● **LISTED RECORDS**:
+---+
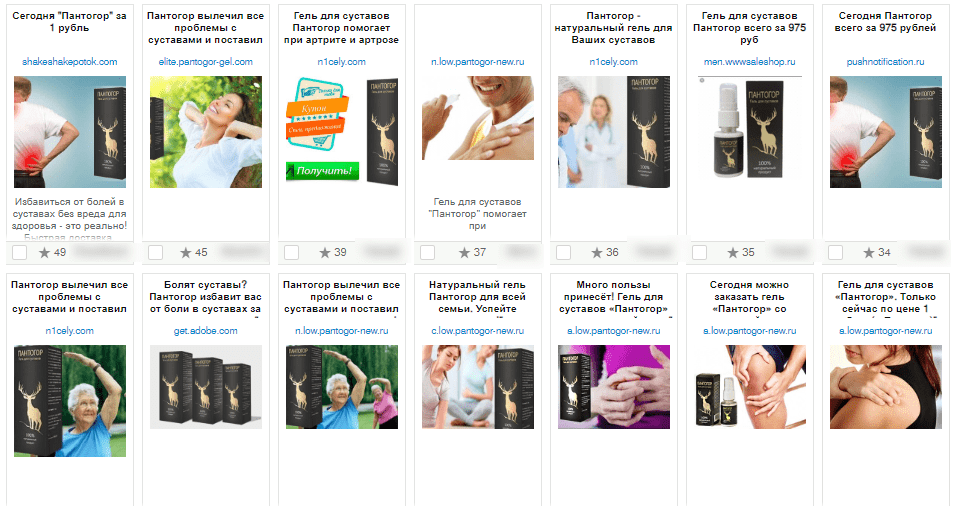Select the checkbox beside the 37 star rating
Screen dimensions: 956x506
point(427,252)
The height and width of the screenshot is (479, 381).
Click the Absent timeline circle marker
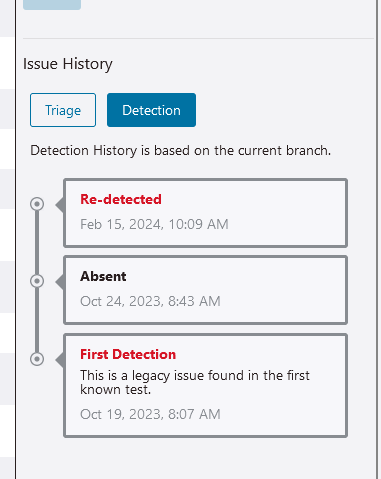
+---+
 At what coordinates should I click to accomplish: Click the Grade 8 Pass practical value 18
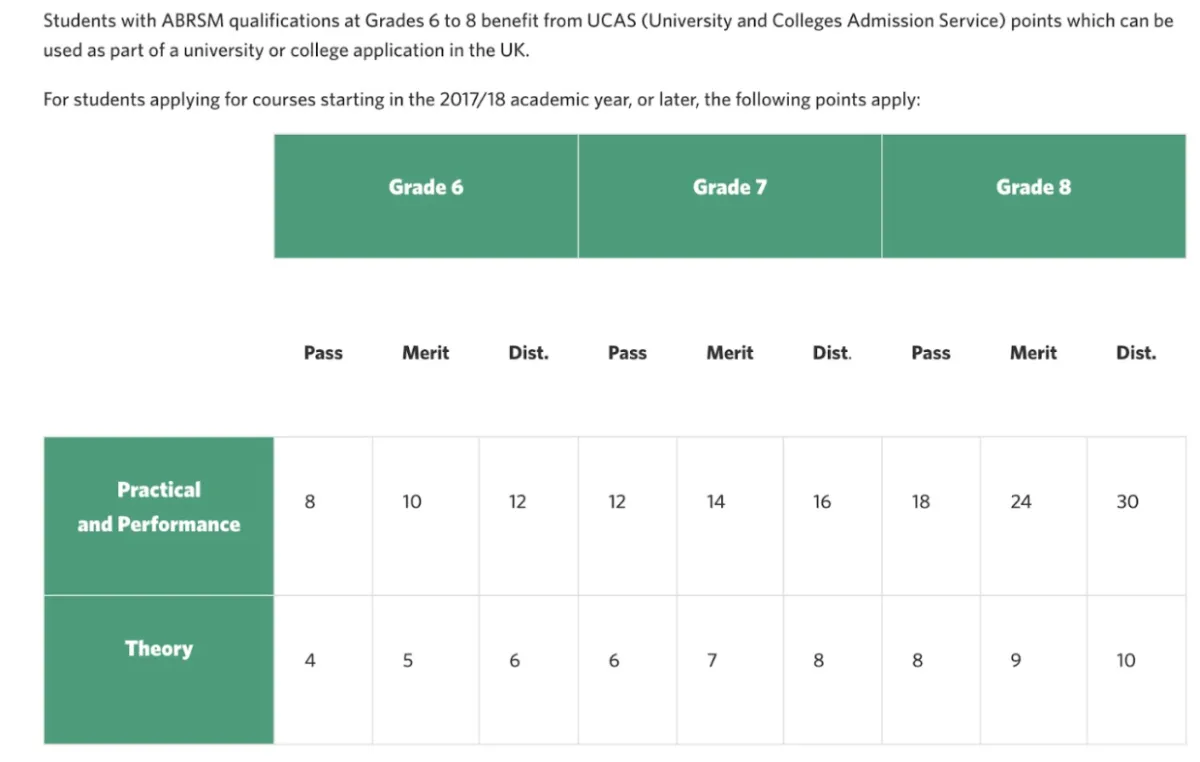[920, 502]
+---+
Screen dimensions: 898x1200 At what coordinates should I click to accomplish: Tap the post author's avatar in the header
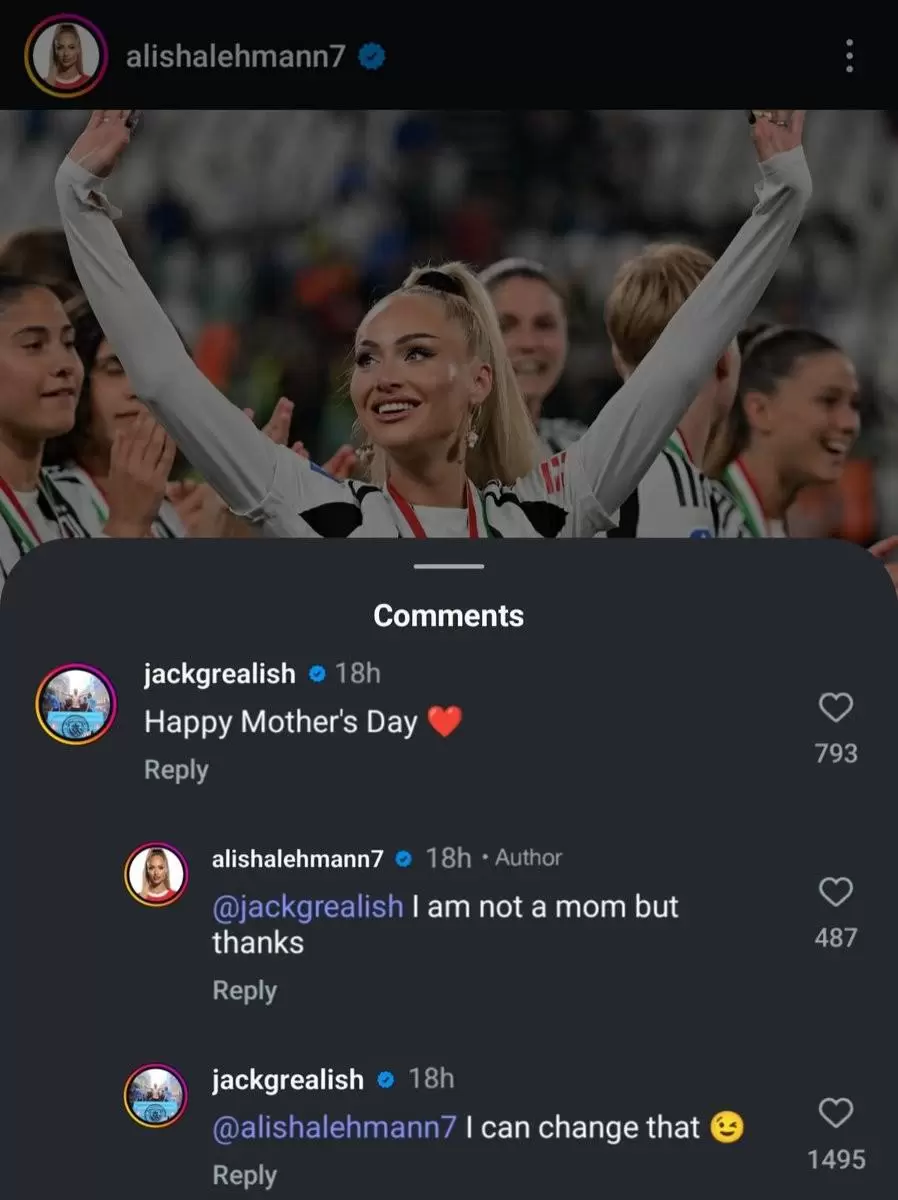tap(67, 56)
+---+
● **TO DO**: Quote the listing above, but only from the line that shows "The height and" through the line that shows "Click the Absent timeline circle marker".

● **WRITTEN SOLUTION**:
The height and width of the screenshot is (479, 381).
Click the Absent timeline circle marker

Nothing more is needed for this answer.